>> START TEXT PASSAGE

We’re experimenting with starter strips instead of full sheets of foundation this year.   We put a mixture of both into each hive this time to see which the bees prefer.   I installed frames with starter strips into a couple of hives last trip and the bees are drawing really pretty comb onto them.

The weather is probably not going to be conducive to a trip this coming weekend, but that gives us time to pack up a few more things to take with us the week after.   There’s one thing for sure — when you keep bees, you’ll never run out of things to do whether you’re in the city or the country, so life, as always, is good.

 

 

 

 

Bee Stings · Construction · Gardening · Honey · Lazer Creek Apiary · Pests - Bees · Queen Bee · Storage

Slowly Moving West

We have started taking plants and boxes of household goods to the farm — just what will fit in the vehicles each time and what we have had time to pack.  Most of the bee stuff is down there now, which makes getting around in the 40-foot container challenging!   Still, the bees are rapidly going through the frames we’ve built, so empty totes come back to the city with us in time to be refilled.

Shop Site
Shop Site

Building the shop has become a priority so that we have more space to put things and so that we have a clean space to sling honey this summer.  As we want to sell in Georgia, we need to be certified in Georgia.   Hubby spent most of the weekend leveling the shop site and was working on trenching to install conduit last time I talked to him.   (I came back early to get laundry done for the week.)    Our neighbor has been a great help, both in terms of giving advice and helping on the tractor.   His company will be pouring the slab next week and then the construction can start.  It’s exciting!

Spring border
Daffodil, iris, crinum lily, and other spring transplants.

>> END TEXT PASSAGE
>> START PROVIDED MATERIAL

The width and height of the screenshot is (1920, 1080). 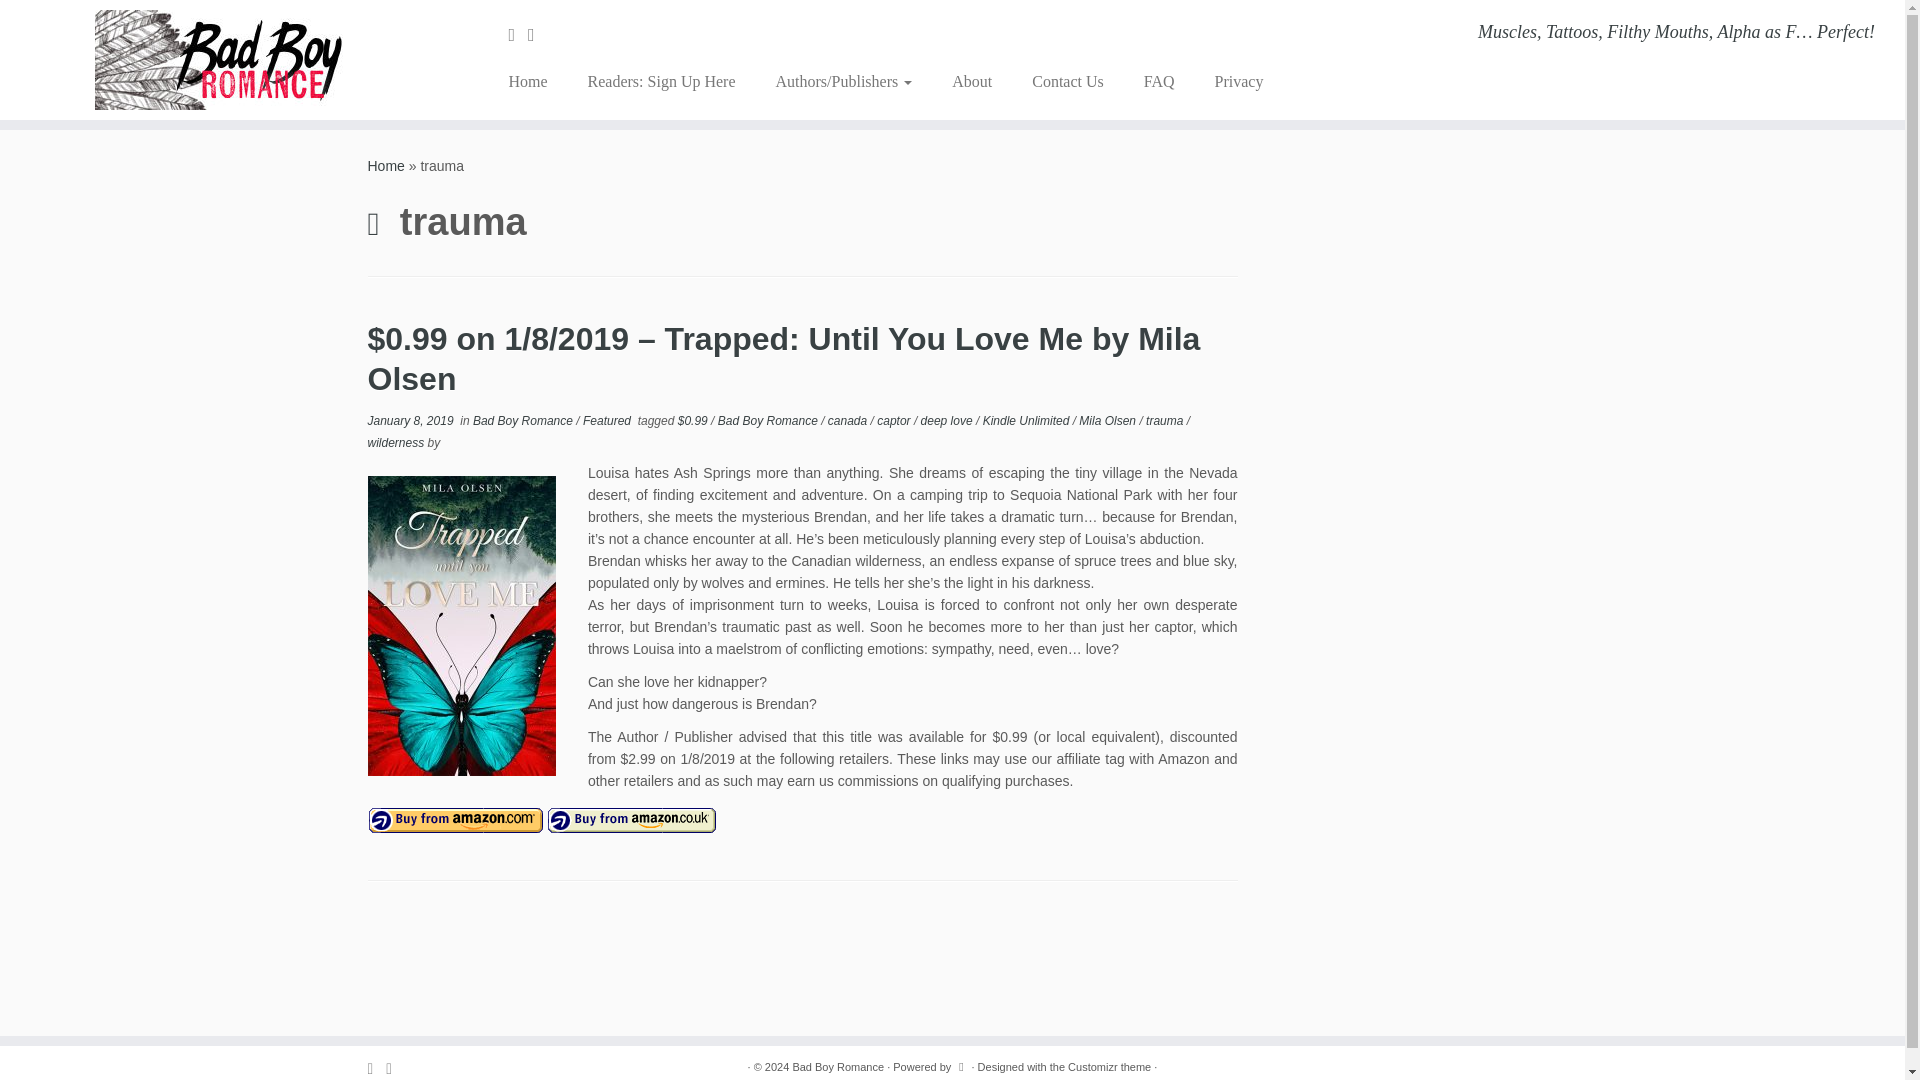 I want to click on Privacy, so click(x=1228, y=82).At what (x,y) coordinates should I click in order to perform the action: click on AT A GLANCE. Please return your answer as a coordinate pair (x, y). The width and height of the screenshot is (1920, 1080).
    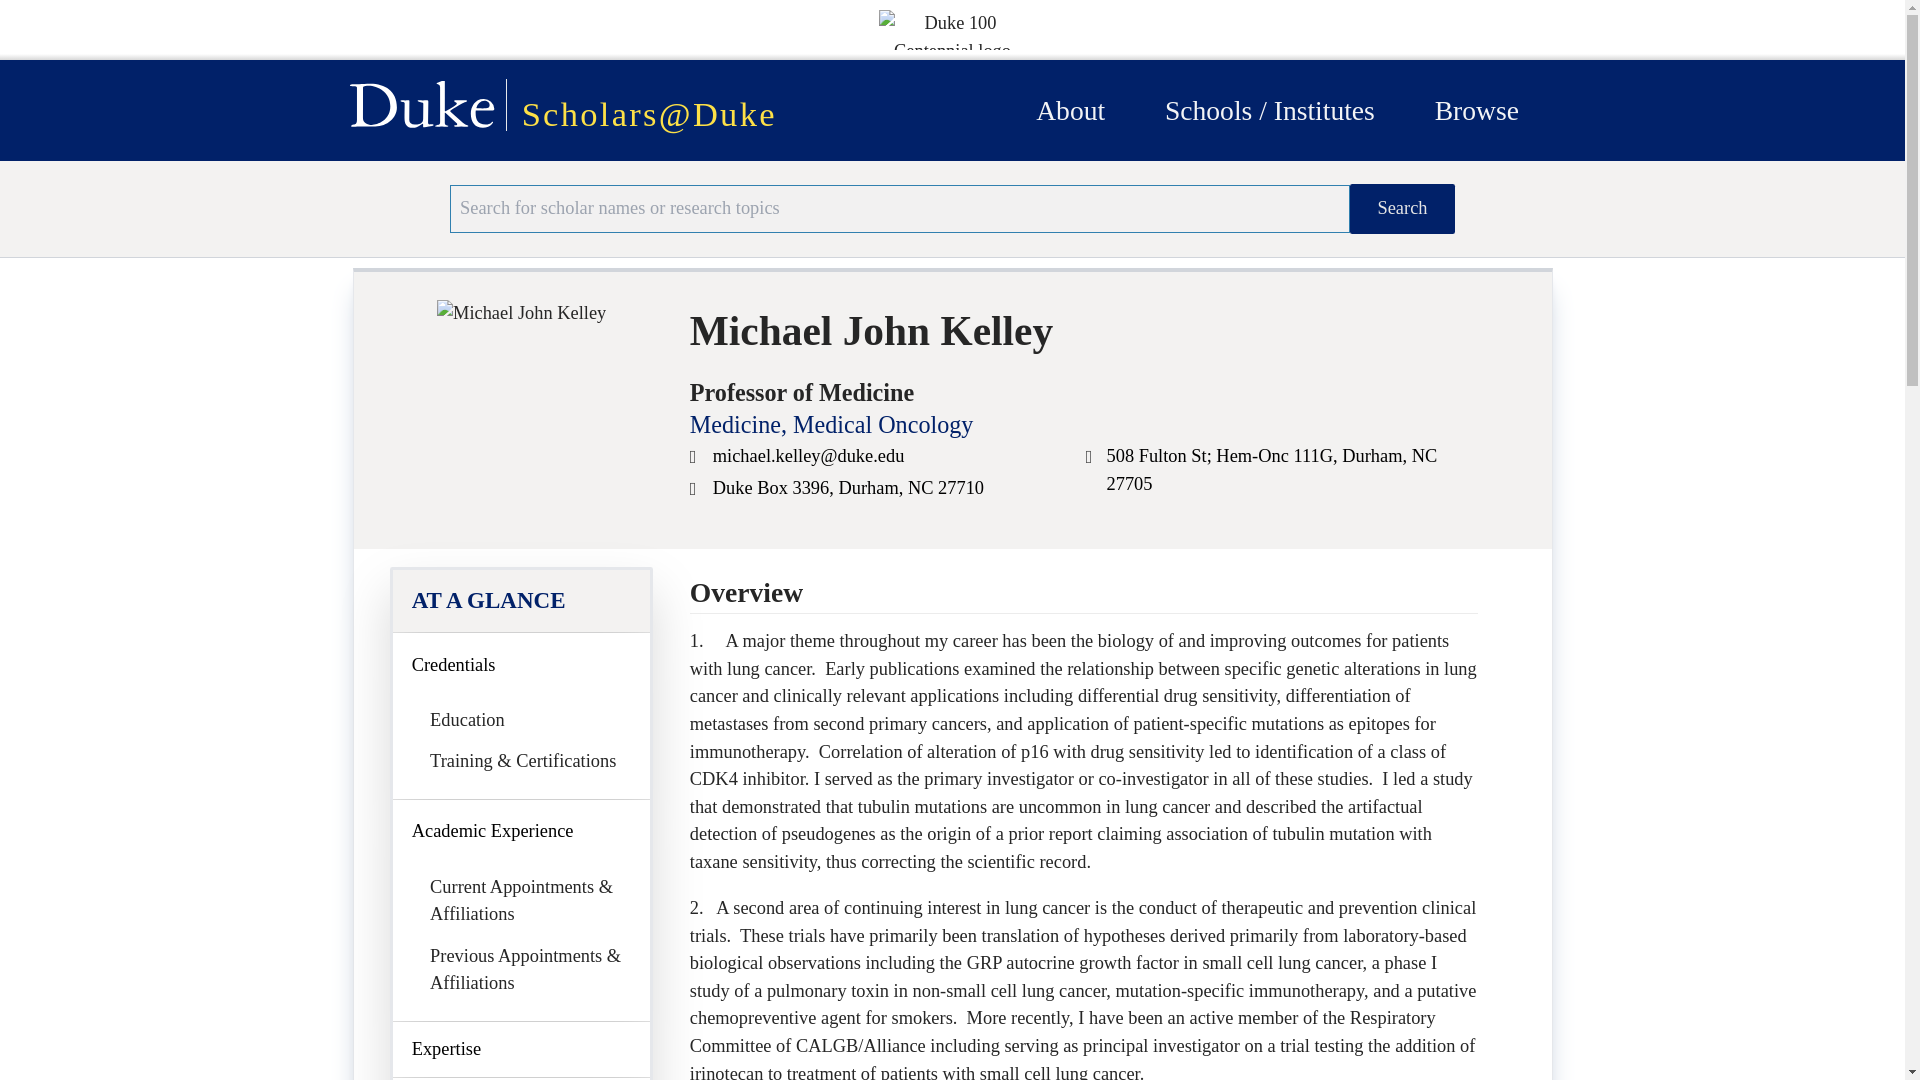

>> END PROVIDED MATERIAL

> _EXERCISE TASKS_:
A. Answer these about the beekeeping blog excerpt, one line each:
(i) What is being tried this year in place of full sheets of foundation?
(ii) Whose company will pour the shop slab, and when?
(iii) Why do they need to be certified in Georgia?
B. Please proceed with the beekeeping blog excerpt, continuing after its last sentence.
The material is not needed here.

> _ANSWERS TO THE TASKS_:
A.
(i) Starter strips.
(ii) The neighbor's company, next week.
(iii) Because they want to sell in Georgia.

B.
Even though there was a lot to get done, hubby was still willing to help me get spring bulbs transplanted.  They’re all looking rather sad right now, but I know from experience that they’ll look great next spring, if not before.   The grass and wildflower seeds are doing well, and I added some clover seed and fertilizer yesterday.   If we can just get enough growing to slow down the erosion, we’ll have a less muddy driveway when we get those Southern downpours!   The drainage ditches hubby, my brother-in-law, and I have cut are making a huge difference, and plants will just be the final touch we need.

Smoker
Smoker with new bellows

Of course, we didn’t neglect the bees this weekend, even with all the other tasks we needed to accomplish.    We had to replace the bellows on one of our smokers, and we love this new Pro Bellow from Mann Lake.   There’s a nozzle at the bottom that blows air directly into the smoker, and that has made it easier to get the smoker lit.   I’ll let you know how it holds up, but for now I’m sold!

I intended to just check the queenless hives, but we ended up checking all the hives for space after seeing how much nectar the bees have brought in over the past week.   Two hives have already started capping honey, and I only saw three small hive beetles all day.  There were no new wasp nests started in lids, but there were enough cockroaches on top of inner covers to keep the hair on the back of my neck standing up!   Talking of hair — if you have short hair, don’t pull your hat too tight — hubby got stung on his head through his cap yesterday!

Bricks on hives
Bricks on hives to indicate which hives have queens, and which do not.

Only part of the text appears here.